We can’t buy ourselves out of this problem, Cyber security tools are not enough
- Ashraf Aboukass
- Jul 11
- 4 min read
Updated: Sep 26
In the last decade, there has been an explosion of cybersecurity tools, each with its own promise to help combat the threat of cyber attacks. From point solutions powered by artificial intelligence to multi-functional platforms that do it all under one roof. But if you look at any FTSE 100 organization that has suffered a major cyber attack, you will find that they had at least a dozen or so cybersecurity tools.
Don’t get me wrong, tools play an important role in securing and defending an organisation, but there is an over reliance on their effectiveness and exaggeration on their ability. So having the best of breed tools simply isn’t enough, a multidimensional approach to tackle the challenge is required.
We need to take look at the fabric of the organisation and have a deeper understanding of the security culture, velocity of change of both people and technology, risk appetite and risk ownership. These factors play an important role in building a strong security posture that stitches security in to the heart of the organisation and supports a swift response to a cyber attack minimising impact and data loss.
Here are some suggestions to improve your security posture that don't involve security tools or processes.
Follow your data
It is extremely difficult to harden, monitor and respond to every type of security alert. Your effort is probably best used to embark on a journey to identify and defend your most critical data. You will most likely realize early on that the actual Crown Jewels data that needs to be protected are relatively insignificant in size compared to the technology estate that wraps around it. The bigger challenge is understanding the most appropriate way to protect the data from upstream and downstream processing systems.
Move forward as one
Life is much is simpler when you have an organisation that can publish a set of prioritised projects for the next four quarters, and has constructed its delivery teams for success and not line management. This will reduce the clash of priories and disagreement over the value that each project brings to the organisation and what level of risk should be accepted. This allows the Infosec professional to allocate their finite time on projects that actually make it past first base.
Celebrate Failure
When mistakes happen whether it’s a missed alert, a phishing email opened, or a misstep in configuration make it something worth sharing not hiding. The goal isn’t to assign blame but to turn every slip-up into a lesson the whole team benefits from.
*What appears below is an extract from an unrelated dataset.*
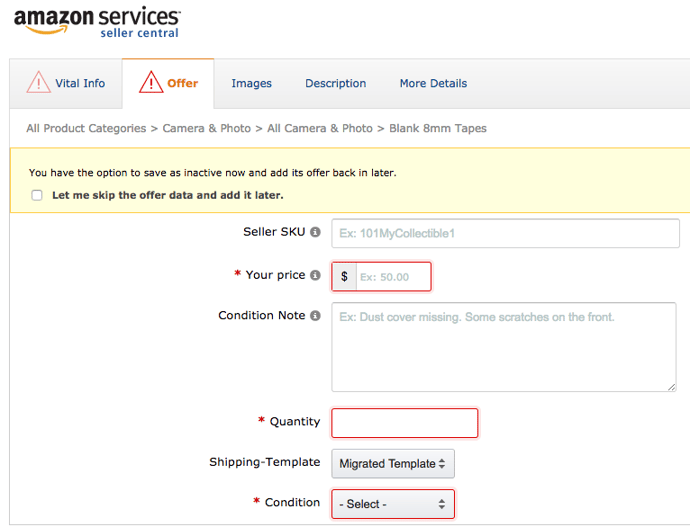This screenshot has height=527, width=690.
Task: Click into the Your price input field
Action: (392, 276)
By openly discussing failures and how they were handled, you create an environment where people feel confident reporting issues early. That mindset strengthens security culture and turns small mistakes into opportunities for collective improvement rather than silent risks.
Down tools
Make time for training and innovation and stick to it, you will never get the most out of your toolkit if you don’t know how to use it properly. It’s also a good idea to enforce some mandatory downtime to take a step back and look at what you have achieved. Exploring the ideas that didn’t work and research new ideas that could work given enough time. Most people don’t work their best under pressure nor is quality ever achieved when there is haste involved.
Value you your people more than gold
Treat your staff as one of the most important assets in the organization. You can start by diverting some investment from tools into your people. Get to know your staff better, find out what they enjoy working on, and help them be the best they can be. Likewise, ensure that all staff truly understand what the organization does and how and why it is done that way. This will help give wider business context to changes that information security professionals rarely get.
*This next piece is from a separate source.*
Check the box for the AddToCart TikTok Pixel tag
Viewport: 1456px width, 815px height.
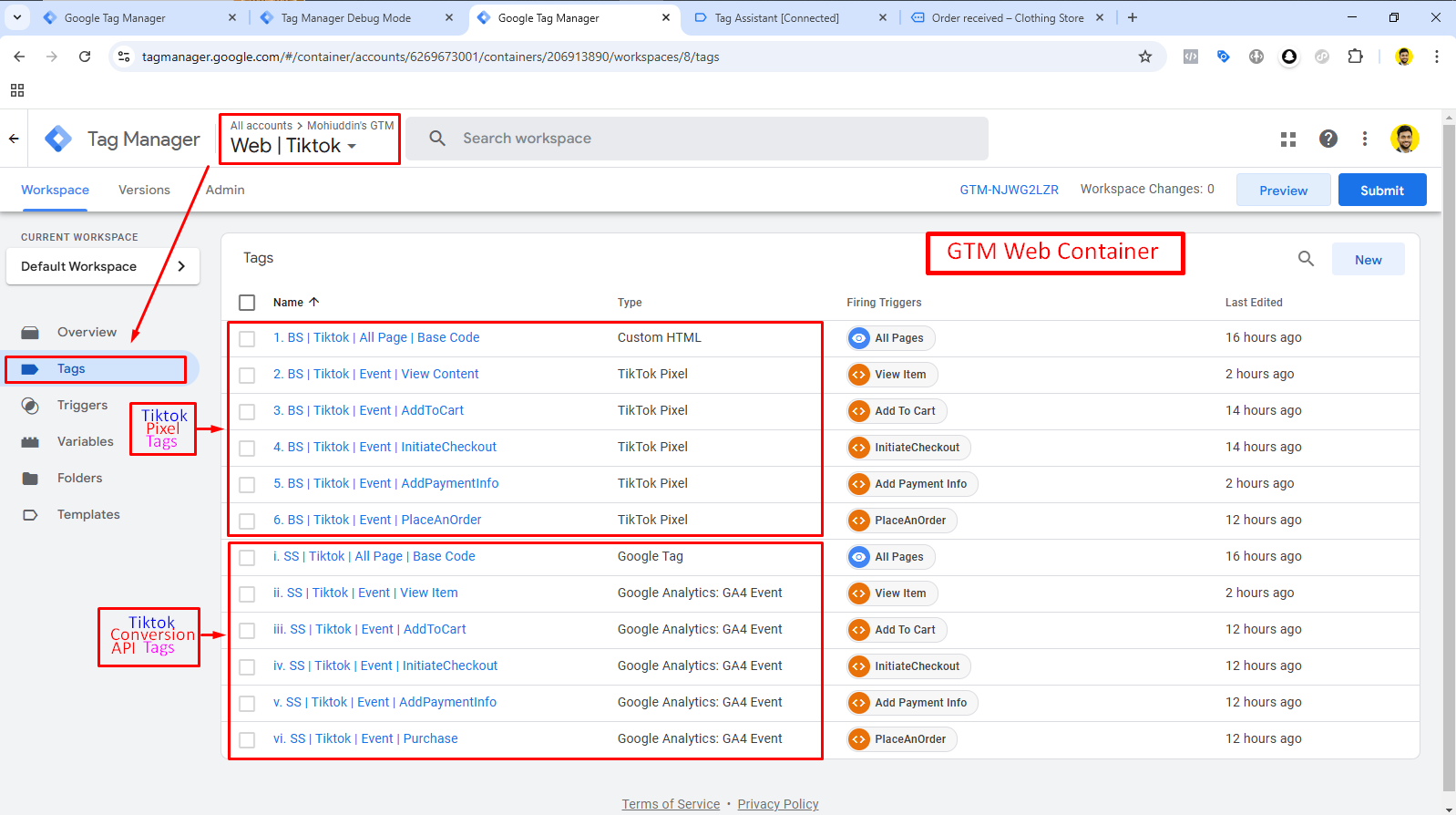pyautogui.click(x=247, y=411)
The Hidden Threat Intelligence Inside Your Organization
Every organization holds a significant but often overlooked source of threat intelligence: its own people. Employees encounter risks and weaknesses that no automated tool or external threat feed is set up to detect. They notice security settings that get bypassed to keep things running smoothly and they understand which parts of the process or system carry risks that may not show up in a dashboard or report.
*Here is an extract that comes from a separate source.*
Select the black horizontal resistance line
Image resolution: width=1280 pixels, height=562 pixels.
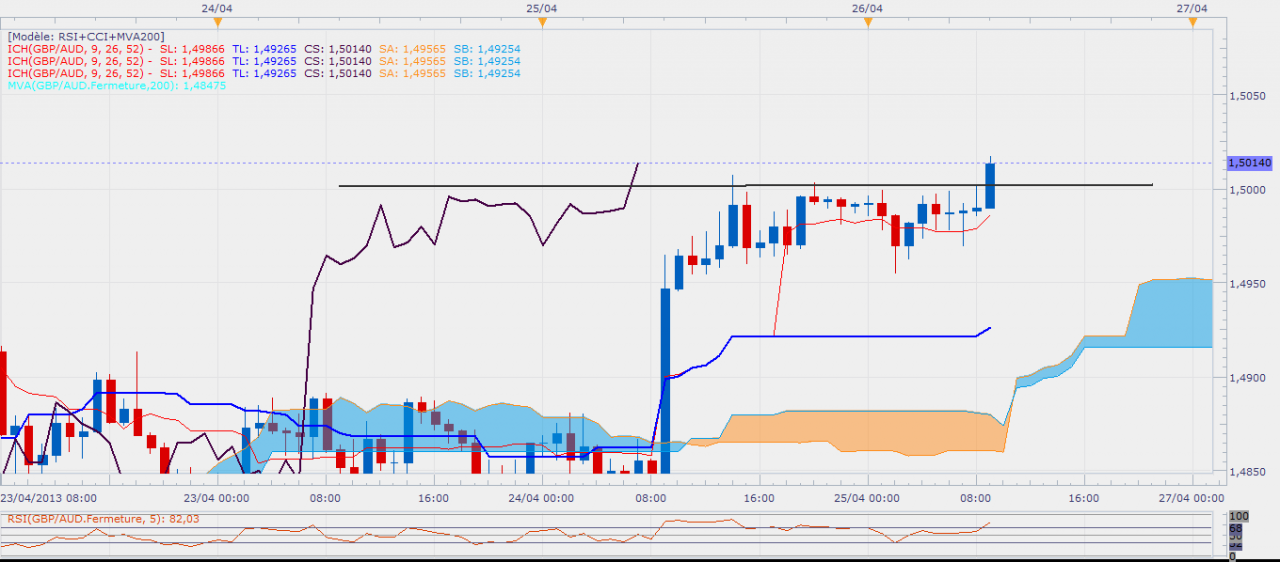click(x=500, y=185)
In many cases, employees already know exactly what needs fixing, whether it’s outdated software, misconfigured access controls, or gaps in monitoring. But acting on it isn’t always straightforward. Business priorities, limited time, cost pressures, or simply not knowing who to tell can keep these weaknesses around. This is where the cybersecurity team can step in not just as enforcers of policy but as partners who help bridge that gap. By providing time, budget, and technical expertise, the cybersecurity team can turn internal knowledge into practical improvements. That kind of support turns overlooked observations into real, proactive security gains.
Tools Are Only Part of the Picture
I am not saying you don’t need security tools. You absolutely do. But tools aren’t enough on their own. Real cybersecurity maturity comes from combining technology with human insight. The smartest teams build processes that blend both: leveraging platforms to handle scale and speed while using employee-driven intelligence to fill in the gaps that no tool can see. That’s how you move from simply detecting threats to understanding them and ultimately, stopping them faster.